• **YOUR ASSIGNMENT**
Word for word, restate the lines from the one containing "Портфолио (27, 2303)" through the last line of the material, and include no pictures.

• **RECORDS SHOWN**
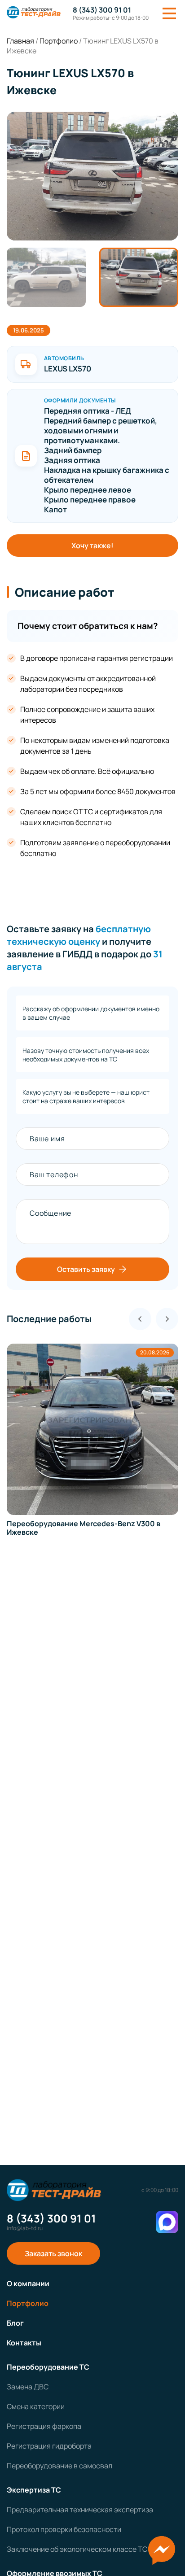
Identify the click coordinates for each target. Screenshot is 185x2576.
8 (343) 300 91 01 (102, 9)
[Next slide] (167, 1319)
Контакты (24, 2343)
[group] (92, 176)
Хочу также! (92, 545)
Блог (15, 2323)
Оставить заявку (86, 1269)
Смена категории (36, 2406)
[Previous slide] (140, 1319)
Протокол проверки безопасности (64, 2529)
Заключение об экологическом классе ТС (77, 2549)
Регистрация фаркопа (44, 2426)
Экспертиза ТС (34, 2490)
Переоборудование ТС (48, 2367)
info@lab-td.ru (25, 2228)
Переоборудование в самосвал (59, 2466)
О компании (28, 2283)
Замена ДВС (27, 2387)
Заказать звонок (53, 2253)
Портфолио (27, 2303)
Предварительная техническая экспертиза (80, 2510)
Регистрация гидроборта (49, 2446)
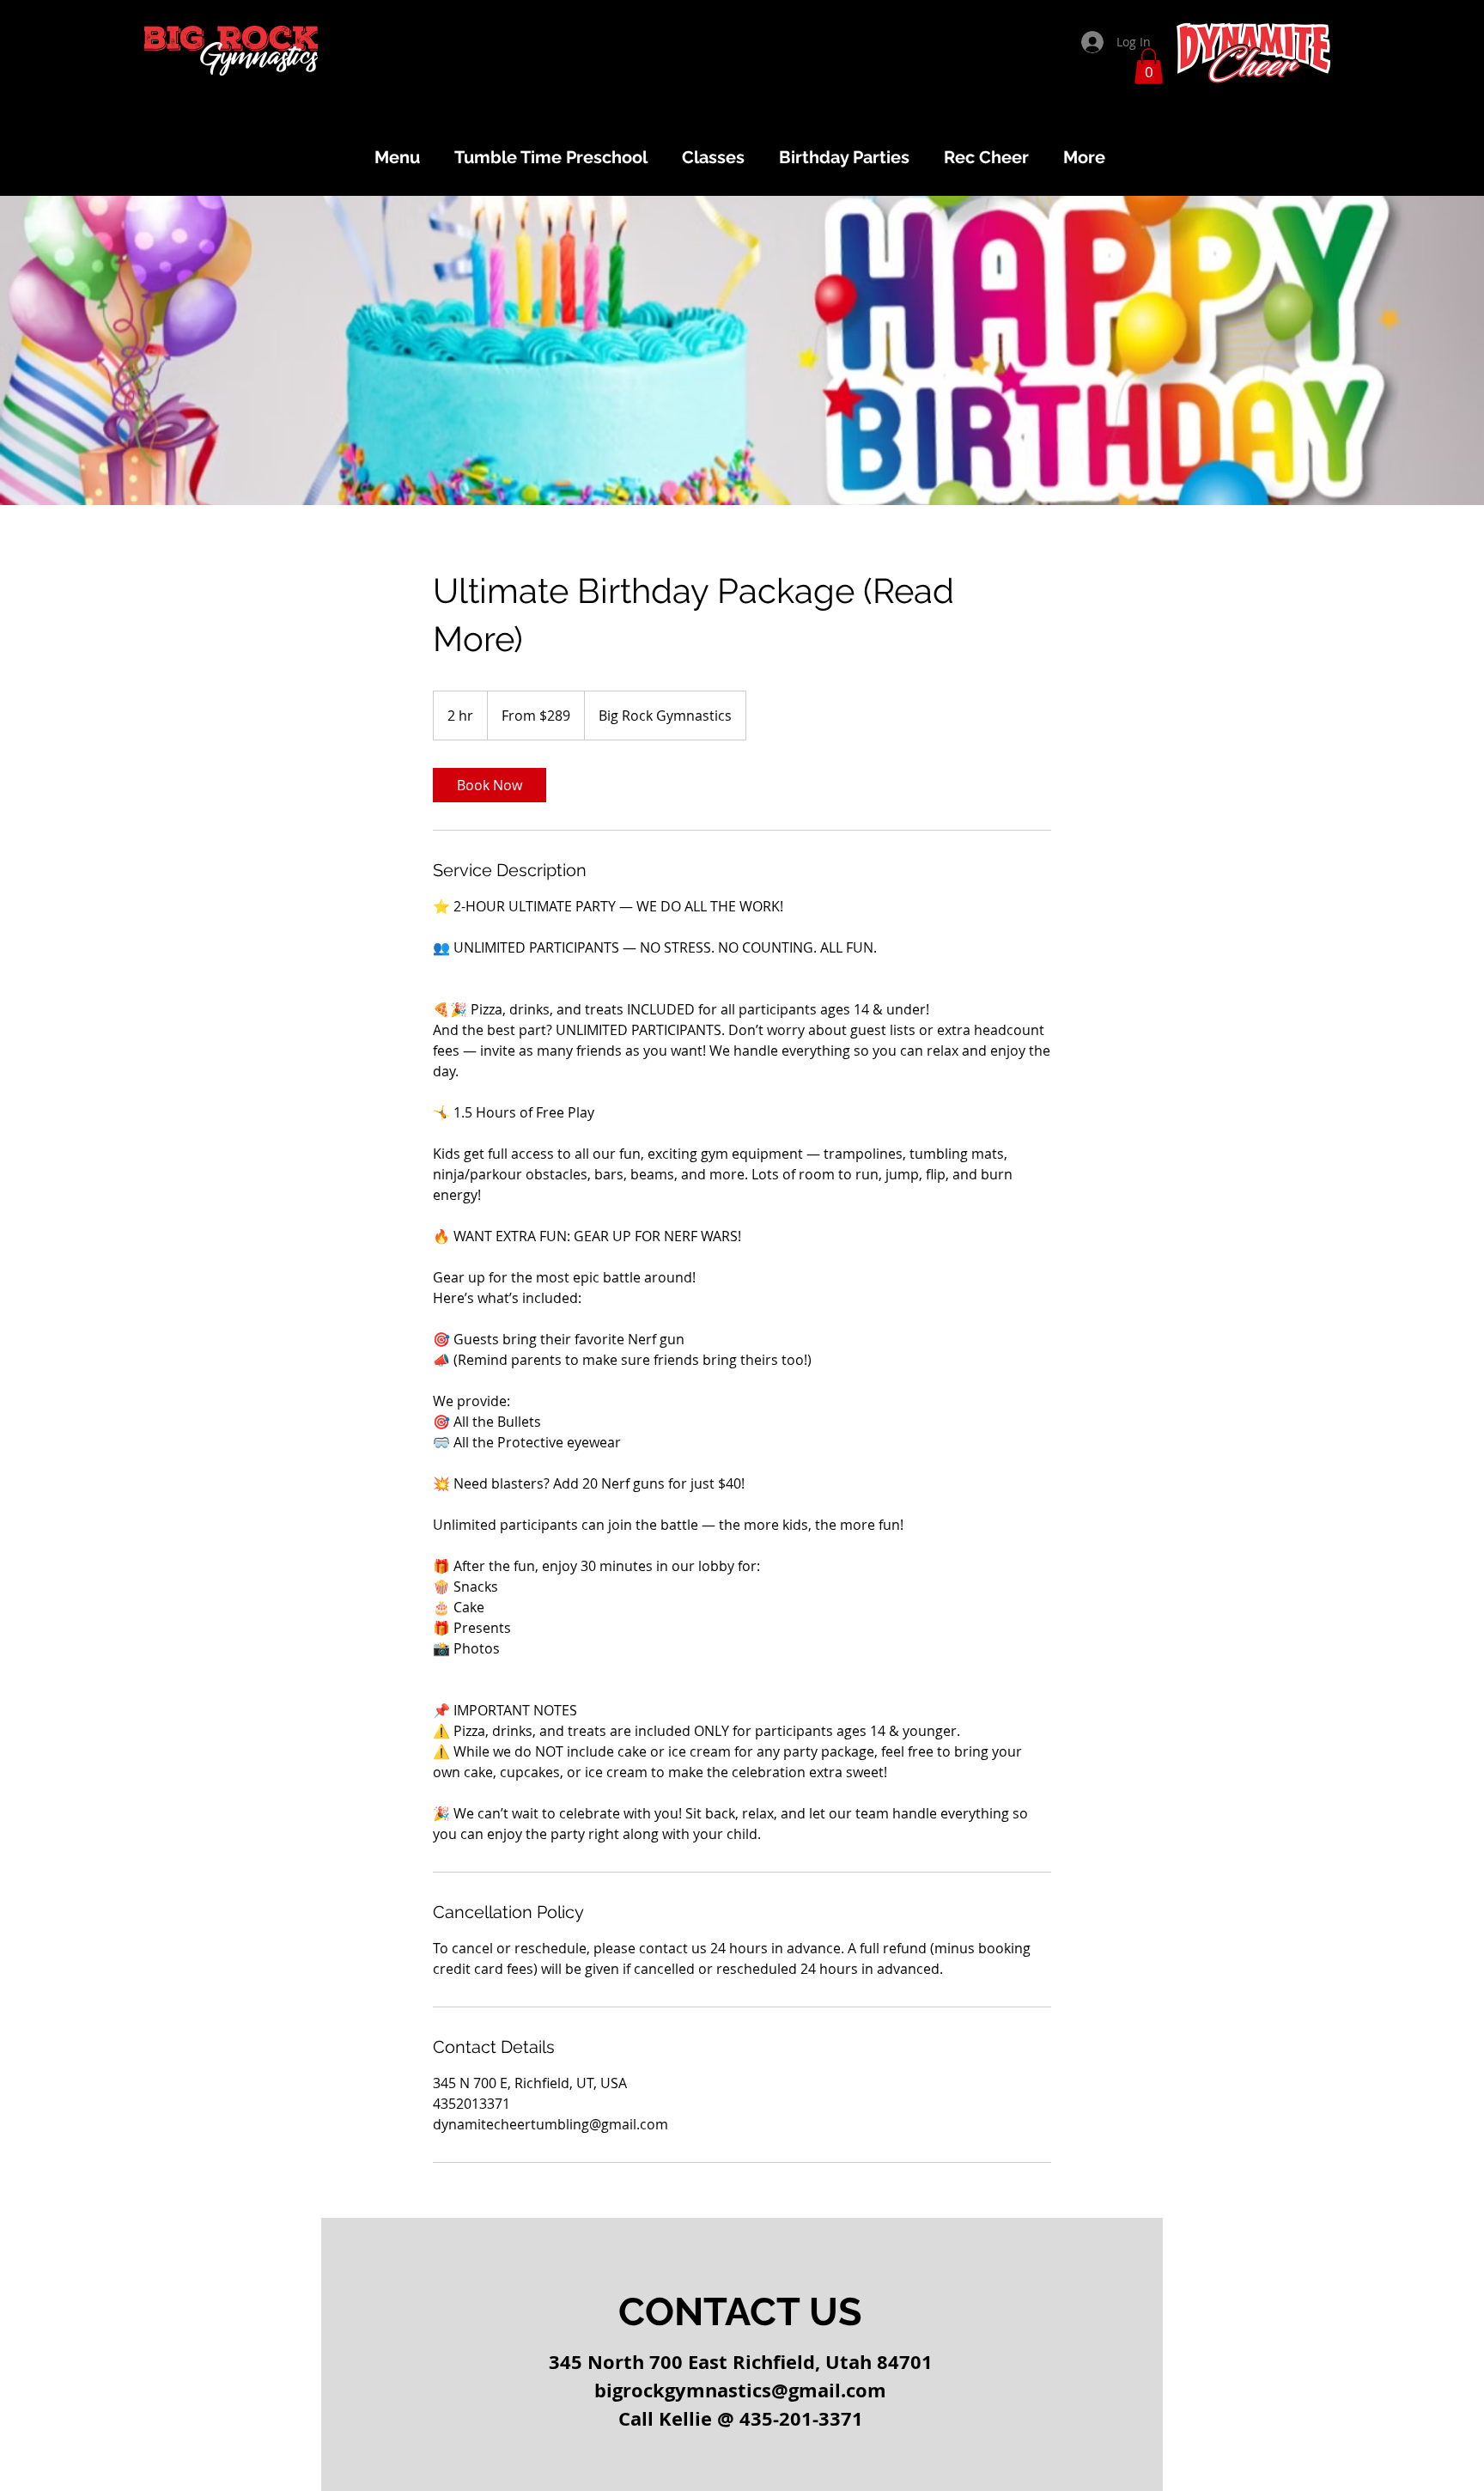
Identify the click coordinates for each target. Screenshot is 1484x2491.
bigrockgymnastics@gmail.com (740, 2390)
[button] (1149, 66)
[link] (489, 785)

• **WRITTEN SOLUTION**
Портфолио (27, 2303)
Предварительная техническая экспертиза (80, 2510)
Регистрация гидроборта (49, 2446)
Identify the click coordinates for each target. Screenshot is 1484x2491.
bigrockgymnastics@gmail.com (740, 2390)
[button] (1149, 66)
[link] (489, 785)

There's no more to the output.